● REQUIRED WORK:
**A)** List every four-digit year that appears in the passage on Runit Dome.
**B)** According to the passage on Runit Dome, what is the half-life of Plutonium-239?

Friday, July 10, 2015

no one gets out alive...,

guardian |  “Runit Dome represents a tragic confluence of nuclear testing and climate change,” said Michael Gerrard, director of the Sabin Center for Climate Change Law at Columbia University, who visited the dome in 2010.

“It resulted from US nuclear testing and the leaving behind of large quantities of plutonium,” he said. “Now it has been gradually submerged as result of sea level rise from greenhouse gas emissions by industrial countries led by the United States.”

Enewetak Atoll, and the much better-known Bikini Atoll, were the main sites of the United States Pacific Proving Grounds, the setting for dozens of atomic explosions during the early years of the cold war.

The remote islands – roughly halfway between Australia and Hawaii – were deemed sufficiently distant from major population centres and shipping lanes, and in 1948, the local population of Micronesian fishermen and subsistence farmers were evacuated to another atoll 200 km away.
In total, 67 nuclear and atmospheric bombs were detonated on Enewetak and Bikini between 1946 and 1958 – an explosive yield equivalent to 1.6 Hiroshima bombs detonated every day over the course of 12 years.

The detonations blanketed the islands with irradiated debris, including Plutonium-239, the fissile isotope used in nuclear warheads, which has a half-life of 24,000 years.

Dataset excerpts
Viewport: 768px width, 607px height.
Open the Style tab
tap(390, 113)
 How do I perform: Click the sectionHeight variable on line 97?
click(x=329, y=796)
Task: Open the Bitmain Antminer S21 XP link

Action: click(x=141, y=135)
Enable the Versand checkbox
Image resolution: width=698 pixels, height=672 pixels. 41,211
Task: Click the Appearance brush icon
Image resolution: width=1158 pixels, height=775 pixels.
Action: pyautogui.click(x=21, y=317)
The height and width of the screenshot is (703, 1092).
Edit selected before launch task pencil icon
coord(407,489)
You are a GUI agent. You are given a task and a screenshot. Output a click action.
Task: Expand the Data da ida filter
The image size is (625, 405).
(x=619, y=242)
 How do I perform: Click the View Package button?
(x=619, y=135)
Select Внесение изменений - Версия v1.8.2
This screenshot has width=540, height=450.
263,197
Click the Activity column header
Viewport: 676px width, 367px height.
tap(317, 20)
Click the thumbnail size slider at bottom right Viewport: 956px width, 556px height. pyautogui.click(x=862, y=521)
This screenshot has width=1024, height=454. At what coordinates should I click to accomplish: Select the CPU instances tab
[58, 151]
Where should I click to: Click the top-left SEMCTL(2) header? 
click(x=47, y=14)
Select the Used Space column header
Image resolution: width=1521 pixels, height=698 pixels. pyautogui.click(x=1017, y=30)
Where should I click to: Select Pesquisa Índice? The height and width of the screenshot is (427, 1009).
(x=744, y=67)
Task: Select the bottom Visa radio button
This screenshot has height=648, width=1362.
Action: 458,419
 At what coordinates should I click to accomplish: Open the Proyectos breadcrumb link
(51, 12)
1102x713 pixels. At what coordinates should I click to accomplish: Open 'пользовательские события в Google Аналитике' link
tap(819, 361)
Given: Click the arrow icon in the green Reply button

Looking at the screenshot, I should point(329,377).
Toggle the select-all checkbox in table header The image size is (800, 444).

● EXERCISE RESPONSES:
**A)** 2015, 2010, 1948, 1946, 1958

**B)** 24,000 years